Она скрещивает руки и прикусывает уголок губы.
— Наверное, это хорошая идея. Мне нужно узнать тебя получше, чтобы не выглядеть полной дурой перед своей семьей, если они зададут вопрос о твоем воспитании или твоих родителях.
— Родителе, — поправляю я. — Просто моя мама.
Она кивает, но воздерживается от вопроса о моем отце.
— Я буду там. Пришли мне сообщение с временем и адресом, — она берет телефон со стола и кладет его в карман. — Хочешь чего-нибудь выпить перед дорогой?
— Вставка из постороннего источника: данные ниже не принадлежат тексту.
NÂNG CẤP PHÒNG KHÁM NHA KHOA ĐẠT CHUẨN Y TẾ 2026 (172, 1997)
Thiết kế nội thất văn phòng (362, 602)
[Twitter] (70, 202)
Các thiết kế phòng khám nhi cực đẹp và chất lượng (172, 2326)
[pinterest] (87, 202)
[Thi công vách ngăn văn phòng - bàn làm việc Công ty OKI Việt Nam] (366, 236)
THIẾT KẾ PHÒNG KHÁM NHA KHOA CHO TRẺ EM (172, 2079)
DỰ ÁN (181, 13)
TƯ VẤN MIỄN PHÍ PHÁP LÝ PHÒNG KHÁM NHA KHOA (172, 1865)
Воды, кофе…
Я дразняще поднимаю брови.
— Комбучу?
На ее губах играет улыбка.
— Ты когда-нибудь был в парикмахерской, где клиентам предлагают пиво?
— Да.
Она подходит к двери в конференц-зал и открывает ее.
— Это потому, что они знают свою аудиторию.
— А ты знаешь свою?
— Именно.
Я собираюсь пройти через дверь, но что-то происходит. Она не успевает отодвинуться, и я натыкаюсь на нее. Пейсли почти бесшумно ахает, и я останавливаюсь, чтобы посмотреть на нее. Моя близость открывает мне вид на ее грудь, вздымающуюся и опадающую в неестественно быстром ритме.
Как и моя, но добавьте к этому липкие ладони и комок в горле.
— Пейсли…
Она быстро качает головой.
— Увидимся в среду. Сесили свяжется с тобой, чтобы начать работу над твоим аккаунтом.
Я бросаю на нее последний взгляд и ухожу.
Солнце яркое, резкое, вырывает меня из дымки, которую я чувствовал в присутствии Пейсли. Наверное, это хорошо. Она меня обезоруживает.